##### GIVEN PASSAGE #####

External pressure is creating political discord inside Iran
The recent campaign by the United States and its allies in the Gulf to increase the political, economic and military pressure on the government of Iranian President Mahmoud Ahmadinejad is beginning to show some results. Internal Iranian opposition by rival political factions are threatening Ahmadinejad’s hold on power, as they fear of economic collapse, confrontation with the West and the very existence of the Islamic Republic may be the results of his reckless policy of confrontation with the West.
The U.S. began ratcheting up the pressure on Iran last fall by finally confronting the Iranians over its involvement in the Iraqi insurgency, al Qaeda and with the Shia militias. Iranian agents of the Iranian Revolutionary Guard Corps’ Qods Force were detained in raids in Baghdad and Irbil in late December and early January. In the Baghdad raid, the third in command of the Qods Force was detained, and in both raids, evidence linking the Iranians to al Qaeda, Ansar al-Sunnah, as well as the Sunni insurgency and Shia militias was confiscated. al Qaeda and Ansar al-Sunnah have been responsible for murdering numerous Shia in mass suicide bombings.
To counter the Iranian threat in Iraq and internationally, the United States has issued orders to kill or capture Iranian agents working in Iraq, according to The Washington Post. “The White House has authorized a widening of what is known inside the intelligence community as the “Blue Game Matrix” — a list of approved operations that can be carried out against the Iranian-backed Hezbollah in Lebanon,” reports The Washington Post. “And U.S. officials are preparing international sanctions against Tehran for holding several dozen al Qaeda fighters who fled across the Afghan border in late 2001. They plan more aggressive moves to disrupt Tehran’s funding of the radical Palestinian group Hamas and to undermine Iranian interests among Shiites in western Afghanistan.”
Iran’s involvement in Afghanistan has recently become the focus of news reports. AFP noted Iran’s interference in Afghanistan and efforts to incite violence between Sunni and Shia factions in the western city of Herat. The New York Post noted “at least two pro-Taliban warlords, Mullah Jalaleddin and Haji Akbar, have visited the Iranian city of Mashhad to coordinate future tactics against NATO forces with the Islamic Revolutionary Guard.”

#####

WORK TO COMPLETE:
1. According to the Iran article, in which two cities were agents of the Qods Force detained in raids?
2. Repeat the Iran article from "External pressure is" up to and including "with the West.".
3. Decide whether each statement agrees with the Iran article, answering yes or no and quoting the words that settle it. (a) The third in command of the Qods Force was detained in the Irbil raid. (b) AFP reported Iranian efforts to incite violence between Sunni and Shia factions in Herat. (c) The U.S. began increasing pressure on Iran last spring.

##### EXTRACTED RECORDS #####

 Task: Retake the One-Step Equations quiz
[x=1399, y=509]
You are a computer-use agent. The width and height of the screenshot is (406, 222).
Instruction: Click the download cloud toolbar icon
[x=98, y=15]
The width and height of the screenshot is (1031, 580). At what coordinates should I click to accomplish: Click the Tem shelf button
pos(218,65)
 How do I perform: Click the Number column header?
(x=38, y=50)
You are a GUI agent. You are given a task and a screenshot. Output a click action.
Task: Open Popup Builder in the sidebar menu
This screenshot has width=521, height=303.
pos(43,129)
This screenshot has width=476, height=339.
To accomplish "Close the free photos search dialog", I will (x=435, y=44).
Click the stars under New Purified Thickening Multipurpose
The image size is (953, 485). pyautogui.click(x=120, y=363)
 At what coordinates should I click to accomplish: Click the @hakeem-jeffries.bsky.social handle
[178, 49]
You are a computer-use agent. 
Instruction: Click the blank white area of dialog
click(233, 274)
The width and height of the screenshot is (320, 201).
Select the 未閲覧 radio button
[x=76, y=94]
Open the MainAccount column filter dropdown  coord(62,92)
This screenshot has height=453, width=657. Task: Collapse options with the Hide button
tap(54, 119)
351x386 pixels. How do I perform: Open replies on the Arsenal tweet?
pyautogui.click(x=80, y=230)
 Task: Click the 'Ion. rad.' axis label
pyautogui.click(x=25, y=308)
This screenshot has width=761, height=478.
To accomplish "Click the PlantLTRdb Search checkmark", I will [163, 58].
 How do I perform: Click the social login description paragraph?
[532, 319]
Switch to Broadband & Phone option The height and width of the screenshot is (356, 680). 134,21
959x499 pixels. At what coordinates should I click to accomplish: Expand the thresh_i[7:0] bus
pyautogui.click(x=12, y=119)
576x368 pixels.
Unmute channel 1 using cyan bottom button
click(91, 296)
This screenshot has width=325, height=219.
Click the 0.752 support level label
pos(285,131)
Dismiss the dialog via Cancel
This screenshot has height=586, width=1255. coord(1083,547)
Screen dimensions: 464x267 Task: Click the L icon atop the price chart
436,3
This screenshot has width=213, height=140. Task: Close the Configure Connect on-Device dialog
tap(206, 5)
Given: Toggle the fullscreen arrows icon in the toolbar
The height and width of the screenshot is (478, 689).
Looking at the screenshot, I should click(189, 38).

#####

REPLIES:
1. Baghdad and Irbil.

2.
External pressure is creating political discord inside Iran
The recent campaign by the United States and its allies in the Gulf to increase the political, economic and military pressure on the government of Iranian President Mahmoud Ahmadinejad is beginning to show some results. Internal Iranian opposition by rival political factions are threatening Ahmadinejad’s hold on power, as they fear of economic collapse, confrontation with the West and the very existence of the Islamic Republic may be the results of his reckless policy of confrontation with the West.

3.
(a) No: "In the Baghdad raid, the third in command of the Qods Force was detained"
(b) Yes: "efforts to incite violence between Sunni and Shia factions in the western city of Herat"
(c) No: "The U.S. began ratcheting up the pressure on Iran last fall"